** start of Given information **
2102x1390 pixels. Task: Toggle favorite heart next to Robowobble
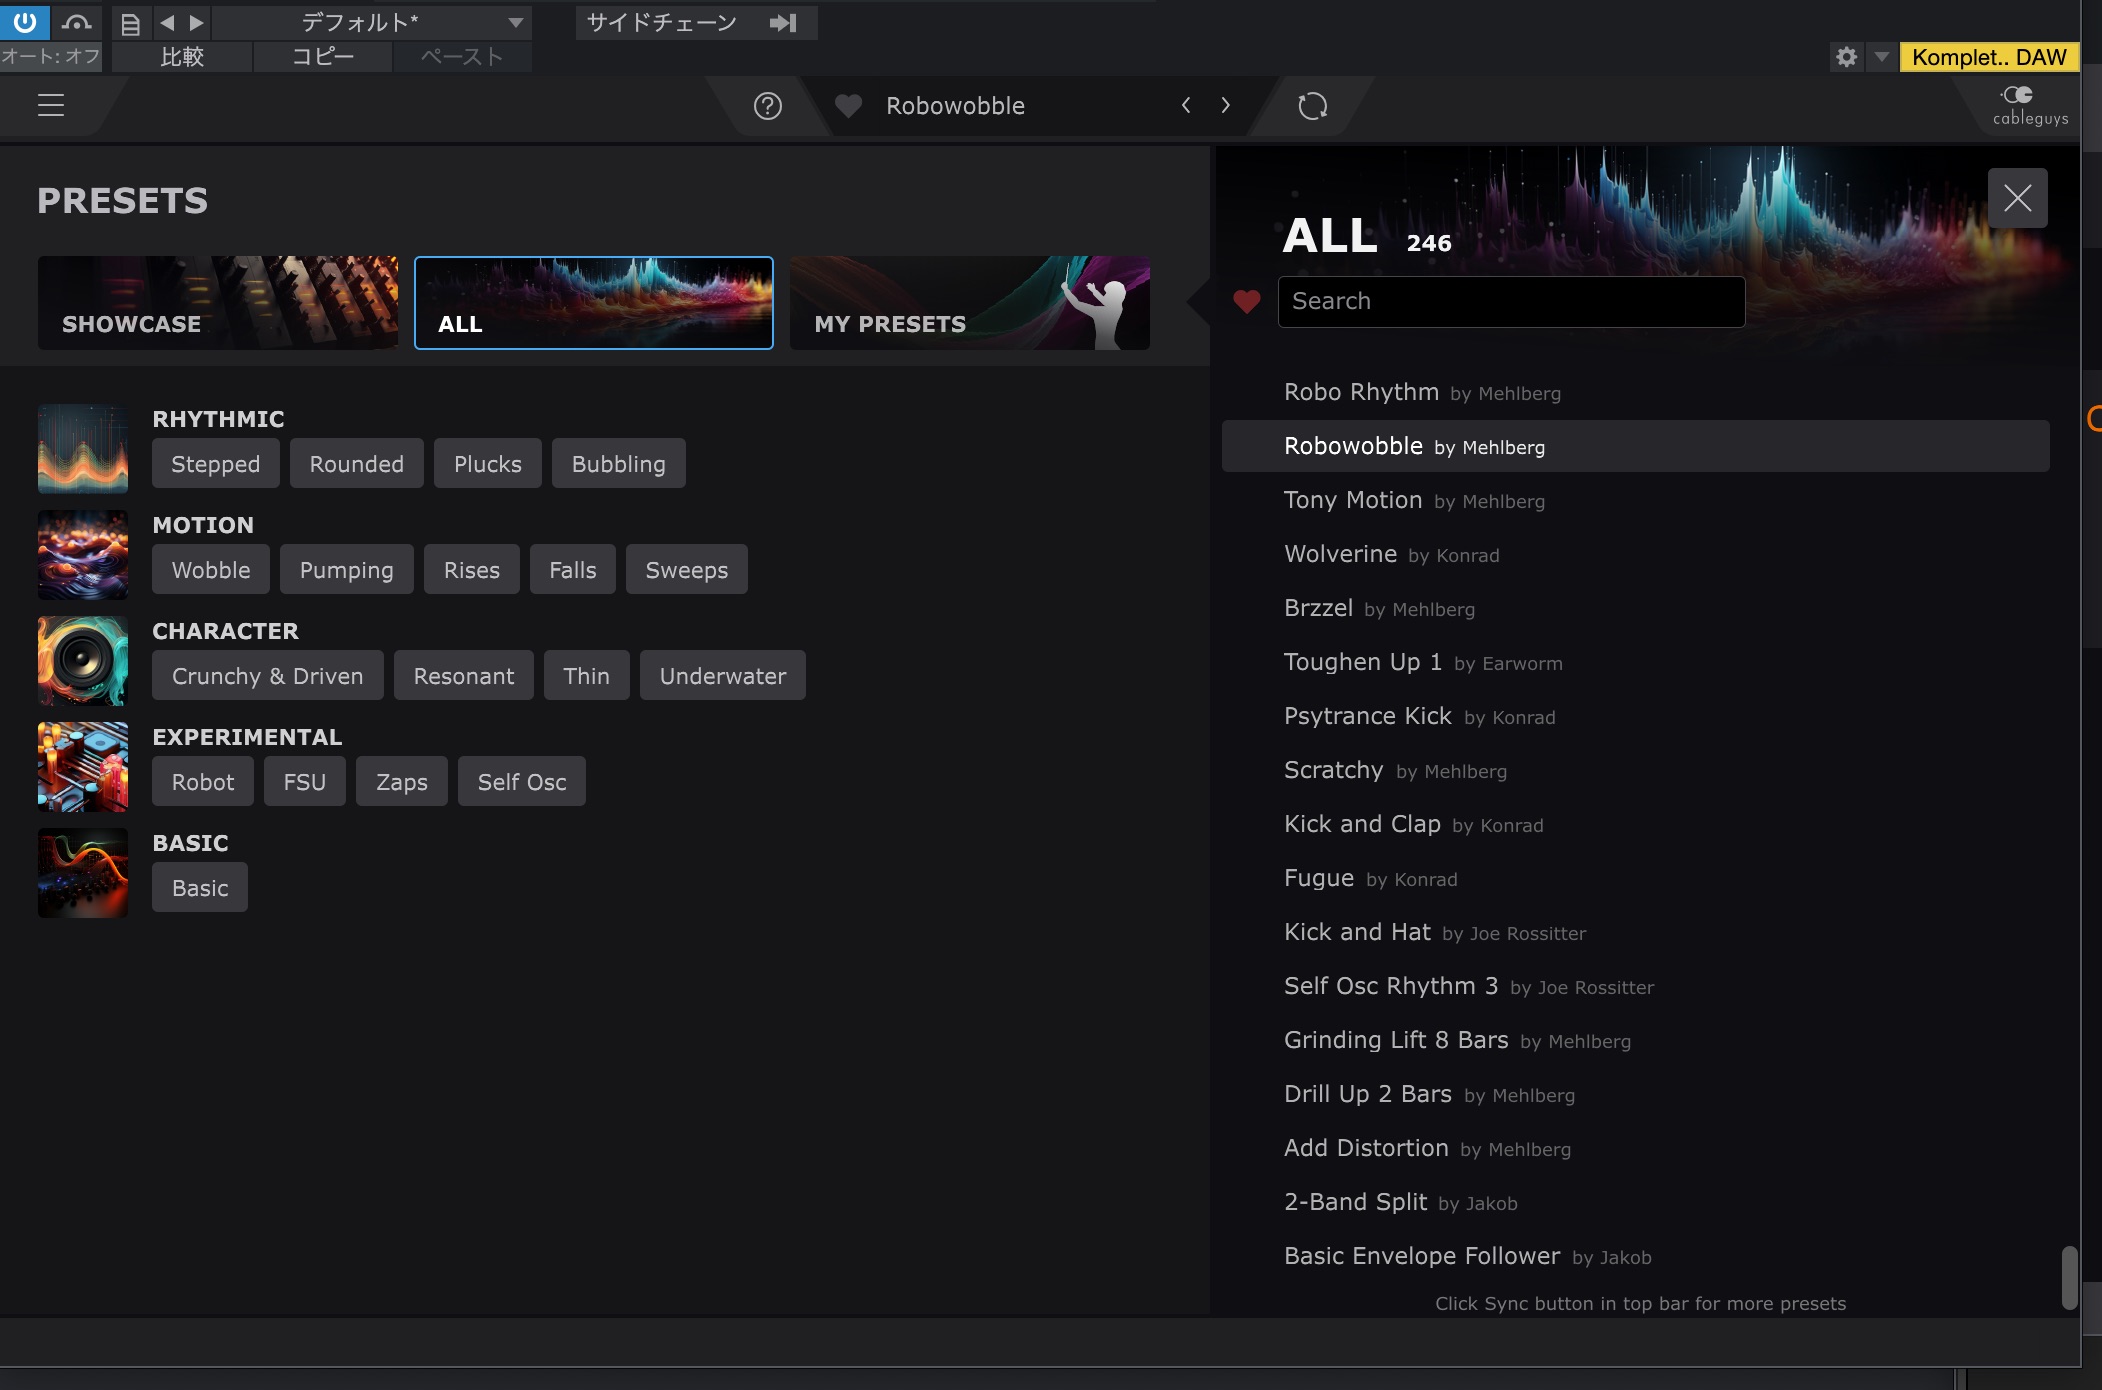point(848,106)
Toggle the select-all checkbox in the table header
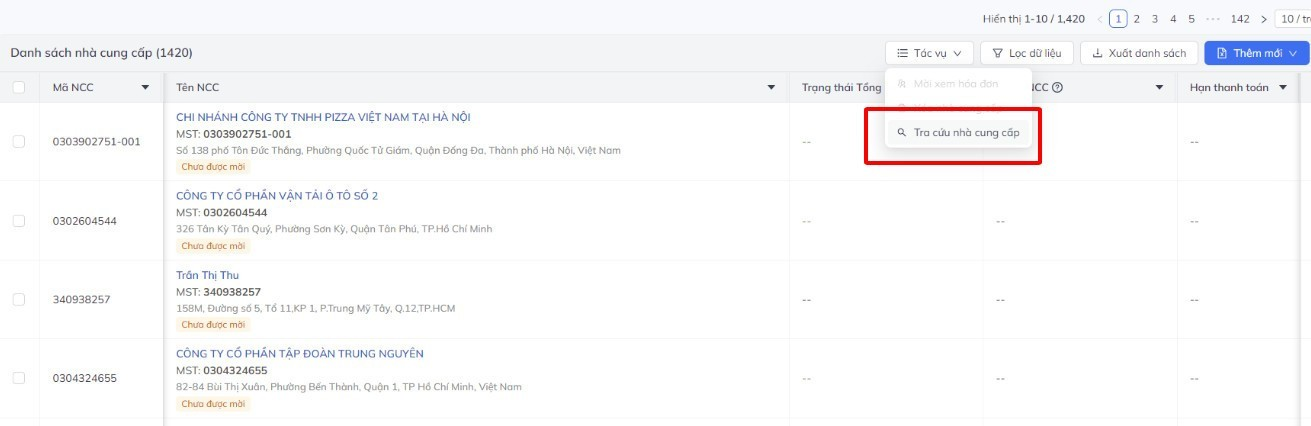The width and height of the screenshot is (1311, 426). [19, 88]
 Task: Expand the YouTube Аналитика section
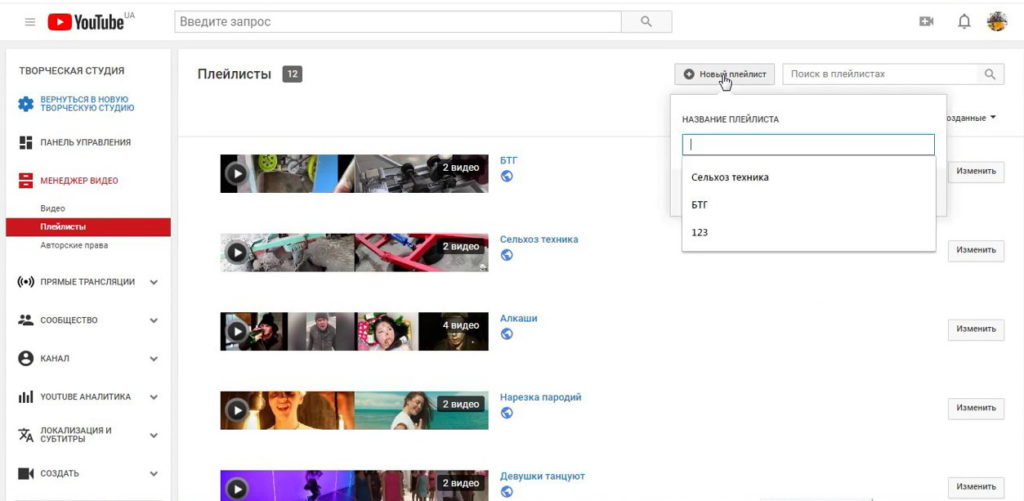point(154,397)
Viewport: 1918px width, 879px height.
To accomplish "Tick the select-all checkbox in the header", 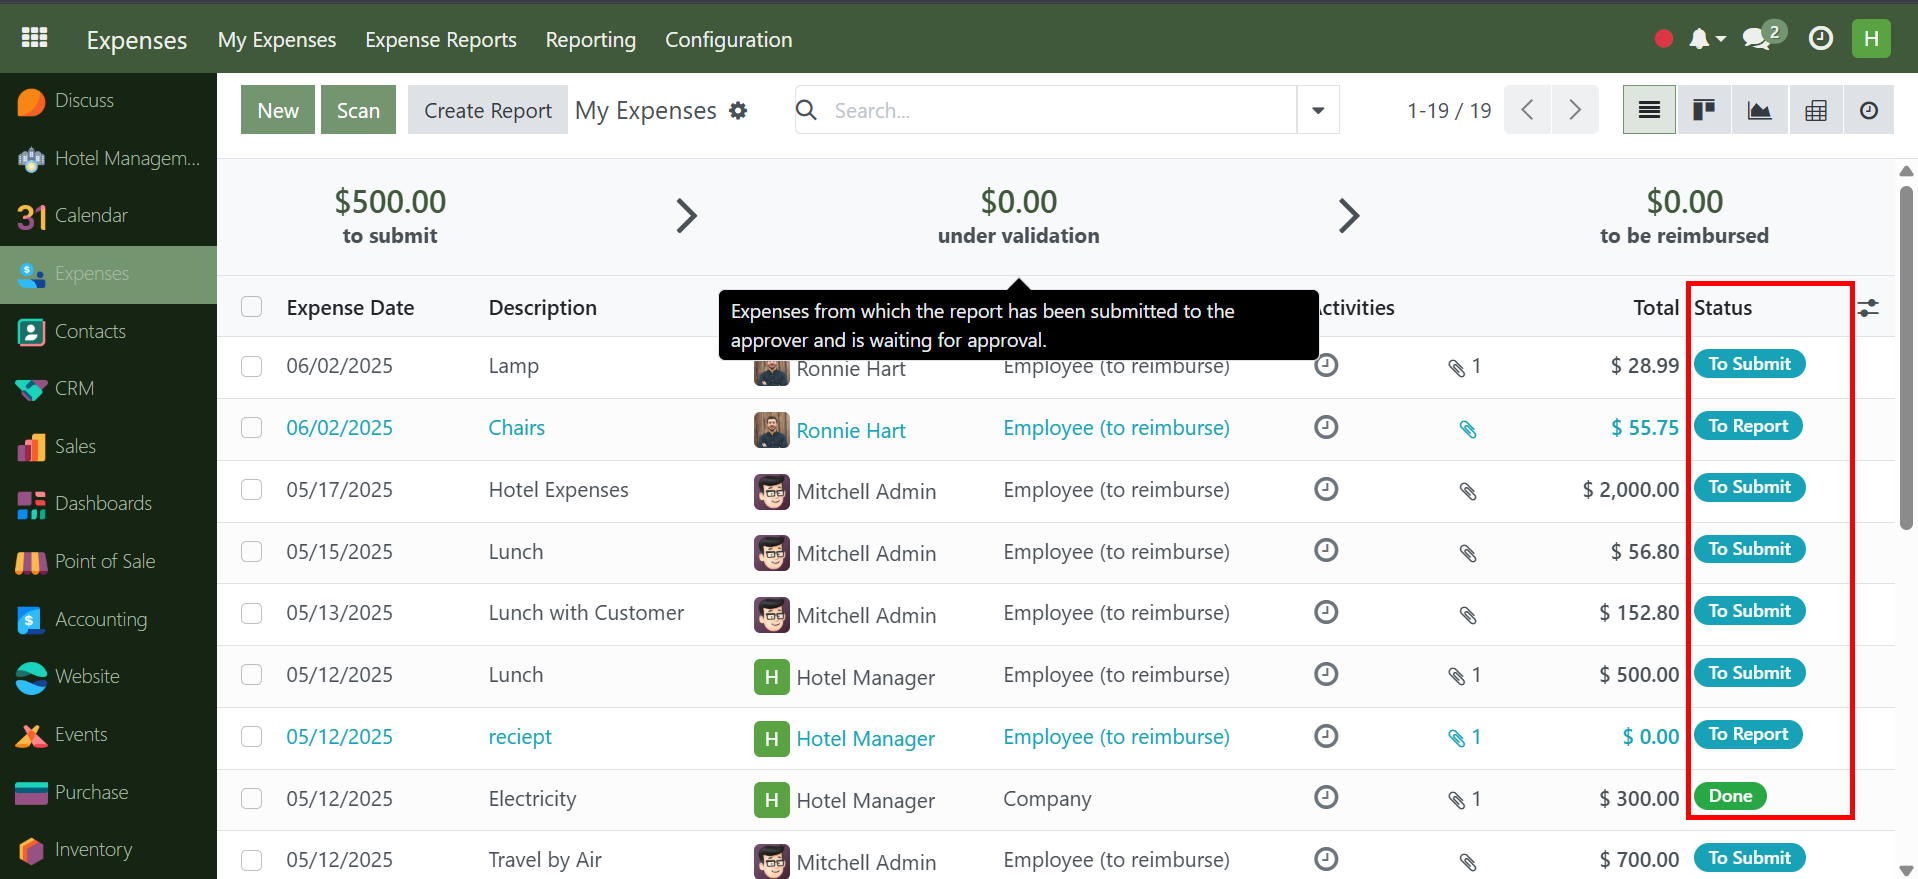I will [252, 307].
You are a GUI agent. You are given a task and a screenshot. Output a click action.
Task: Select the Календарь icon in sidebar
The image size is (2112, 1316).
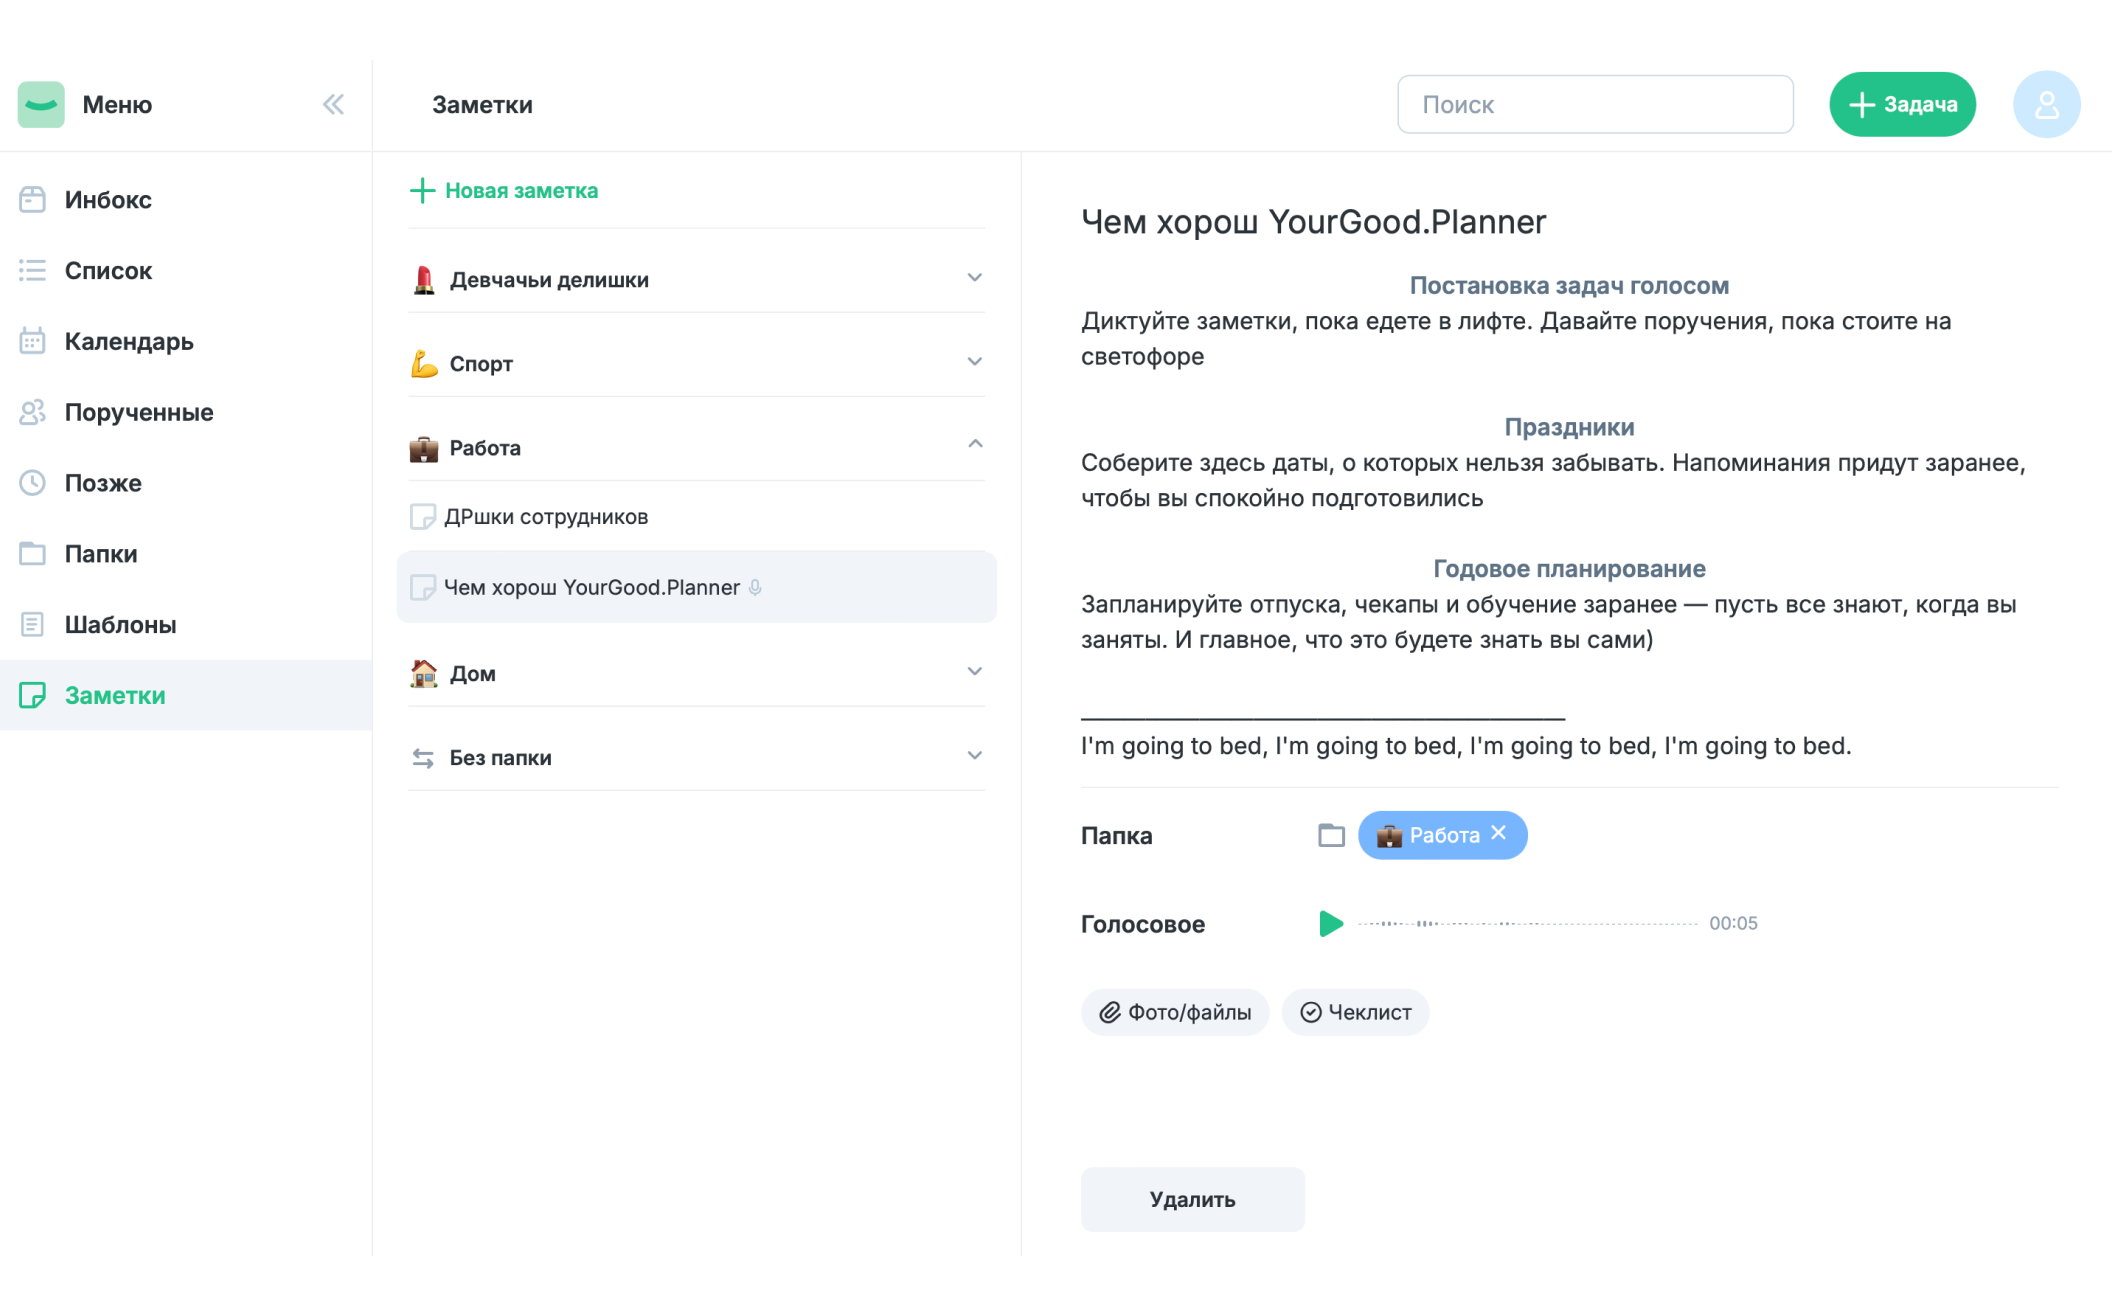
** end of Given information **
What you need to do:
Echo the material word for word from its first line through the line containing "point(154,397)", including both of those lines, and omit the pictures from your answer.

Result of this exercise:
2102x1390 pixels. Task: Toggle favorite heart next to Robowobble
point(848,106)
Toggle the select-all checkbox in the table header
The width and height of the screenshot is (1311, 426). [19, 88]
 Task: Expand the YouTube Аналитика section
point(154,397)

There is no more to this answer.